╔══
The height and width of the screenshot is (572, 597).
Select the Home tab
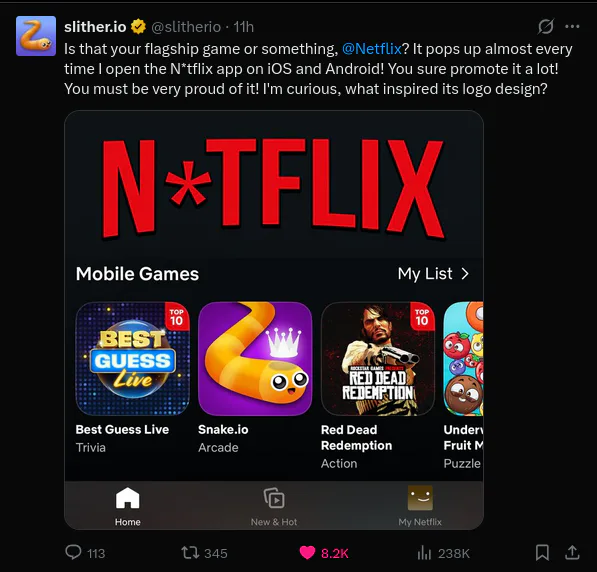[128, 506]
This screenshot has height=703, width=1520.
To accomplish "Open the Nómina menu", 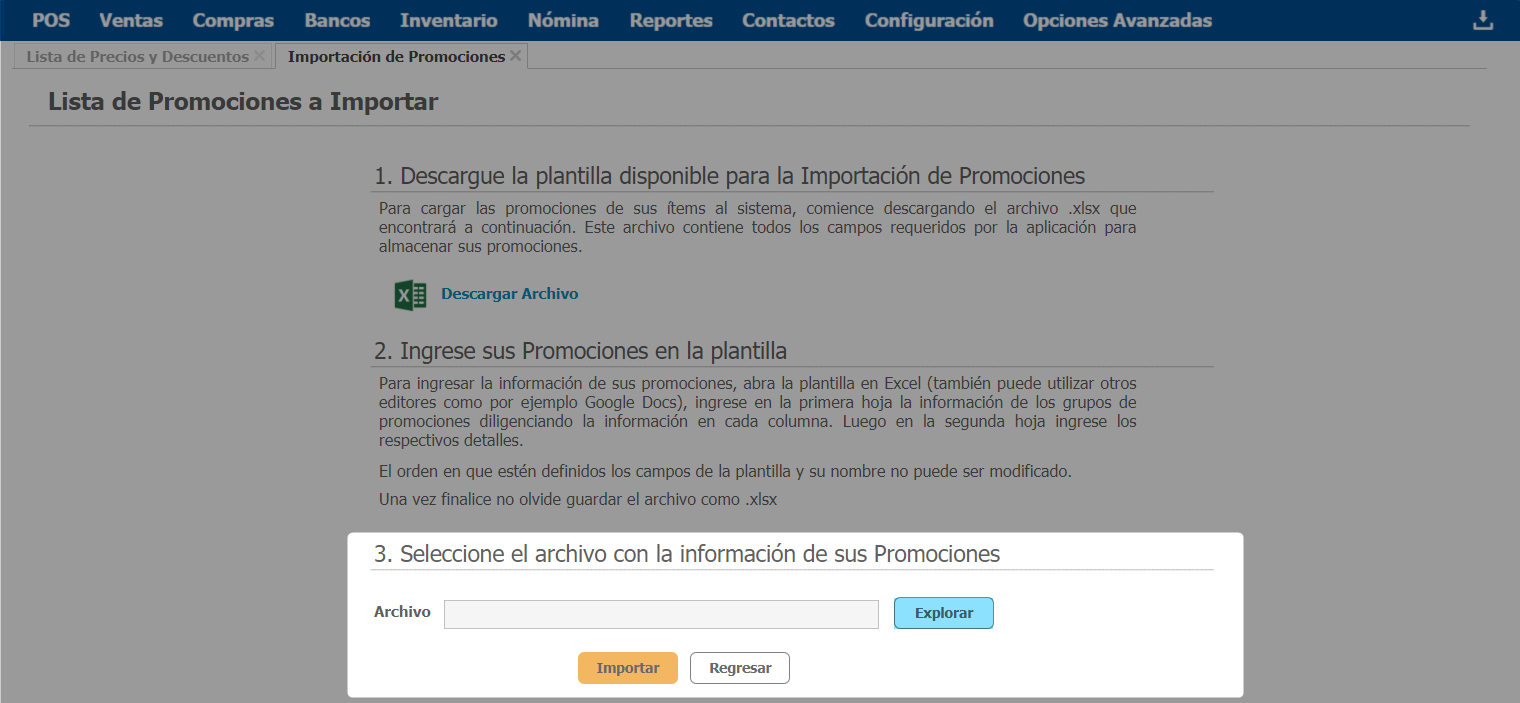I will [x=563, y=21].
╚══
╔══
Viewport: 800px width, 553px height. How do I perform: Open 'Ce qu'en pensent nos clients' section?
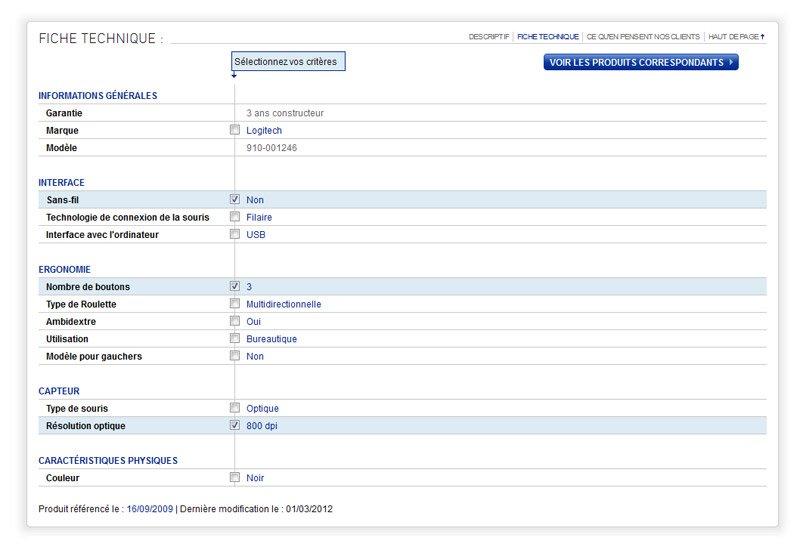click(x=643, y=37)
╚══
If a line of the records includes the string "screenshot", copy it out.

EXERCISE RESULT
The height and width of the screenshot is (572, 597).
This screenshot has height=703, width=1520.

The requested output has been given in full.